Bulls took to the Dow Jones 30 Futures (CBOT: YM) to send the index higher by 2.68% from last week’s lows. Driving the market higher was the Federal Reserve, which hinted at the possibility of a slowdown in rate hikes if inflation and consumer spending subdue.
Dow Jones 30 Futures’ downtrend was undone by a breakout above the resistance of the downward-sloping channel formation. Support and resistance were formed at the 33180 and 33569 levels, respectively.
If bullish traders march ahead, price will likely be driven toward resistance at the 33569 level. If the resistance level fails to hold, a breakout on high volumes could signal the beginning of a surge in price, with the 33868 level a probable point of interest for the bull case.
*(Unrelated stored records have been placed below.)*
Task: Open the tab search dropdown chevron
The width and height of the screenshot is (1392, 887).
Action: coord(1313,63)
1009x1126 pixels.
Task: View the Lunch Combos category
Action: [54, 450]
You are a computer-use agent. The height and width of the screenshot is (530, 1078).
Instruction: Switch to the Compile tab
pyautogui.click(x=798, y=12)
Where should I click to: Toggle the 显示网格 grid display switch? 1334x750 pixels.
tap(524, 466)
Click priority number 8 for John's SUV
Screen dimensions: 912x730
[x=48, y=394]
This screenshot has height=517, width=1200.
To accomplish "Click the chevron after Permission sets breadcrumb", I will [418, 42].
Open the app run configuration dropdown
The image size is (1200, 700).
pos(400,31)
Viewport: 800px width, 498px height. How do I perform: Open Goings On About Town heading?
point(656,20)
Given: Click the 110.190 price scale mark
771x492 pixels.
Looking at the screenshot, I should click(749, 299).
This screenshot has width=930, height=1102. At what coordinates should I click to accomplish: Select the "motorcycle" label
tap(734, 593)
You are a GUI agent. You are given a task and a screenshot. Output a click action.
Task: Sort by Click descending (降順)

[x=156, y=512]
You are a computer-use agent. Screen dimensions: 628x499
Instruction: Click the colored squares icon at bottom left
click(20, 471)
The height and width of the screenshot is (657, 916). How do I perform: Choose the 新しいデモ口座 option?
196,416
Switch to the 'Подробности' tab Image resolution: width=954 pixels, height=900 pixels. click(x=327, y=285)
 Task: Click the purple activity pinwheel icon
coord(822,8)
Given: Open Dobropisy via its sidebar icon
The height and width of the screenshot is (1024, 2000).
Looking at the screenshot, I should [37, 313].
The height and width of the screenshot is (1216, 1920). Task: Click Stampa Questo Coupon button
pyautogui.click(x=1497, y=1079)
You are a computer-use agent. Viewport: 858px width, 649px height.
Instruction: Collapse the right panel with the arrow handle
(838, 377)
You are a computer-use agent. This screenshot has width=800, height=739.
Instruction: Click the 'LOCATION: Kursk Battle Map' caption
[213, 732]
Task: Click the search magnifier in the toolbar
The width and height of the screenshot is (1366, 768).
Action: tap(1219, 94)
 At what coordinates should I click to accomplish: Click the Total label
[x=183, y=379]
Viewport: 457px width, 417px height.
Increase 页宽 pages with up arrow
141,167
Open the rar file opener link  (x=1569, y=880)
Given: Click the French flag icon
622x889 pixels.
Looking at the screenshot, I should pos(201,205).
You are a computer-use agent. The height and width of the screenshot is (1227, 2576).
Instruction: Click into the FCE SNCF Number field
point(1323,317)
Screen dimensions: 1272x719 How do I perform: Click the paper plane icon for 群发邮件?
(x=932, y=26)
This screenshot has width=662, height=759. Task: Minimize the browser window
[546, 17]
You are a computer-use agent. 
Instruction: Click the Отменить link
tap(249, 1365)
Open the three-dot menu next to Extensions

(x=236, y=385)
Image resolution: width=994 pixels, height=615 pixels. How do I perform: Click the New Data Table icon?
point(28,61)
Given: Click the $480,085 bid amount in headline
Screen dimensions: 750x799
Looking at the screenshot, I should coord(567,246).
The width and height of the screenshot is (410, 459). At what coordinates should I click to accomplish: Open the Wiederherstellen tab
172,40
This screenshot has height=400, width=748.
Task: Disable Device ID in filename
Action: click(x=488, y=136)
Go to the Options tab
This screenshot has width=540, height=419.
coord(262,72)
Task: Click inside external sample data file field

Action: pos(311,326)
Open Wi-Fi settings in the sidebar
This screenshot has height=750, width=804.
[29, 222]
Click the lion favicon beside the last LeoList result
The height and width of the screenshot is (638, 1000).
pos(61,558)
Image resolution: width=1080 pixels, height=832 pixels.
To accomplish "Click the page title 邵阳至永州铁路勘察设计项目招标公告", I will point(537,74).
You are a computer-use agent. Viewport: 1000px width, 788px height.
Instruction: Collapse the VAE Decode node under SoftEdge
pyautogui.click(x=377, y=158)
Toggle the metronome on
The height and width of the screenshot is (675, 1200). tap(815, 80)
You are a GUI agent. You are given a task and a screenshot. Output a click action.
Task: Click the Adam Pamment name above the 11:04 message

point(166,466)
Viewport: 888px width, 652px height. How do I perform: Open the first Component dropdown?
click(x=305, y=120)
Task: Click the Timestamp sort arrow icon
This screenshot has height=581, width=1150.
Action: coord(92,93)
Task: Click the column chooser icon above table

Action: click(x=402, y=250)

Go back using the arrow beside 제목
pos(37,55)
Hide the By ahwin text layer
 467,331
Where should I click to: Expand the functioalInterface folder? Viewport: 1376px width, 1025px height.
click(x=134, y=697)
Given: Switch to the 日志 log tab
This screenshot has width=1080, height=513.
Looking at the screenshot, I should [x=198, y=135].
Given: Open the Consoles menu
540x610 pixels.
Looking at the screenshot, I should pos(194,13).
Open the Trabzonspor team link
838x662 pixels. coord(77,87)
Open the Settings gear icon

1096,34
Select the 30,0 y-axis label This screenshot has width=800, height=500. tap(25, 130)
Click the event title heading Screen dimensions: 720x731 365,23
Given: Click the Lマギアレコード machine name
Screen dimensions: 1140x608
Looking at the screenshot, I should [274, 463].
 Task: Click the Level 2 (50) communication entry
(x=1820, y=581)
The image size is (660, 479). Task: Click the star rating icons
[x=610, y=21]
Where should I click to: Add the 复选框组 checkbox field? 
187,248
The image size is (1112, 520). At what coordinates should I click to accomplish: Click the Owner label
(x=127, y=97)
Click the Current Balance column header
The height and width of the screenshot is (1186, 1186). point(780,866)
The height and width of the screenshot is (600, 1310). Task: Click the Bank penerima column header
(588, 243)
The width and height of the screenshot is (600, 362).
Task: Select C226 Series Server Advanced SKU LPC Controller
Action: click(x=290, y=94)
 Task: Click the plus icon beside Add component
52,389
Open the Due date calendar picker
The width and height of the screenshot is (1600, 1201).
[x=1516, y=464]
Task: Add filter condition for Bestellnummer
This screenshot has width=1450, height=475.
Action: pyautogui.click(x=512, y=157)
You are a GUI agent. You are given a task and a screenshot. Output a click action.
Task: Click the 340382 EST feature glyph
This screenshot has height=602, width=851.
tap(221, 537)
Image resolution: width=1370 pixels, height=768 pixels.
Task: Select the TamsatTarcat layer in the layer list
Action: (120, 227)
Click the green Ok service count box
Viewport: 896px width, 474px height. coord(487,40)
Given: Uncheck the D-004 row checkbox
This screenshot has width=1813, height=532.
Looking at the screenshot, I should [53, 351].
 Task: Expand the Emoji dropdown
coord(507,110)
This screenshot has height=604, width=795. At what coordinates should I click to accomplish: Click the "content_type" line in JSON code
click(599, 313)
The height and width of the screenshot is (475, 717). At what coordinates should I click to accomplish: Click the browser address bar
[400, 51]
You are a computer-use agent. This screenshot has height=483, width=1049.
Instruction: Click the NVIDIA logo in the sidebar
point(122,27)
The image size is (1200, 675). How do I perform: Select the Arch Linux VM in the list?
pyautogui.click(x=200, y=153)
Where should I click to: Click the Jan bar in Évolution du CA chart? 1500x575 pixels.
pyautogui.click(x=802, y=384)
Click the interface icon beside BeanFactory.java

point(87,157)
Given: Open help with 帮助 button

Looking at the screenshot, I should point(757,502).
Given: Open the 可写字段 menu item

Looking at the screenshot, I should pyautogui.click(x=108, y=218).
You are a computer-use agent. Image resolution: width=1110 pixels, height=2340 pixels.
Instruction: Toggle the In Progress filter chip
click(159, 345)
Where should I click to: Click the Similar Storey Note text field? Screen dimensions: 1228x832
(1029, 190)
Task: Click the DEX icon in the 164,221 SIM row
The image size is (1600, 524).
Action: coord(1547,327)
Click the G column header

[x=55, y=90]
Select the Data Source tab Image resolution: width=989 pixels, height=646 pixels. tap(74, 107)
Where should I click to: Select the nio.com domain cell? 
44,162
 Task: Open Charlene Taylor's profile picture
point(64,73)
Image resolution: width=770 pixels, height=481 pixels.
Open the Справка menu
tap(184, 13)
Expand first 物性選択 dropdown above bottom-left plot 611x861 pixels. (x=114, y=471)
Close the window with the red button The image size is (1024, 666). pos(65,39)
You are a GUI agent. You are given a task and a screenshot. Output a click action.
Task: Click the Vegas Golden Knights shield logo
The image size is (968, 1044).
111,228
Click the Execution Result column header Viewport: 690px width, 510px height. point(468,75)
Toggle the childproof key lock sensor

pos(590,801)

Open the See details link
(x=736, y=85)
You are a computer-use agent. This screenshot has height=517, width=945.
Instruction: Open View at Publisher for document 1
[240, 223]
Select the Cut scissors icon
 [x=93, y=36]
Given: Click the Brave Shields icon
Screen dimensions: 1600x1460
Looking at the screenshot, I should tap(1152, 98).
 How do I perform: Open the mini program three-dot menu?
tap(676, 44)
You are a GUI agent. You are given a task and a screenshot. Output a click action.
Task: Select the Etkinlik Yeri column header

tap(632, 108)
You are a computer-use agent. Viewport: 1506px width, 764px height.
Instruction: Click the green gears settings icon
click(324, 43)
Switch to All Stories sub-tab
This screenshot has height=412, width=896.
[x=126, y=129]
Alternatively, if bears look to selling at a premium level, a reversal from resistance is likely. If price approaches the upside on declining volume, it can likely signal the lack of bullish interest and a probable reversal. Traders will look to the 33180 level with interest if the index is sent lower.
This week, all eyes will be on the United States Fed Chair Powell’s Testimony and U.S. Non-Farm Payrolls. Traders will mainly look to any signs of inflation’s progress. If the Non-Farm Payrolls come in hotter than expected, it will likely prompt further rate hikes and dampen equity valuations, making the 33180 level probable.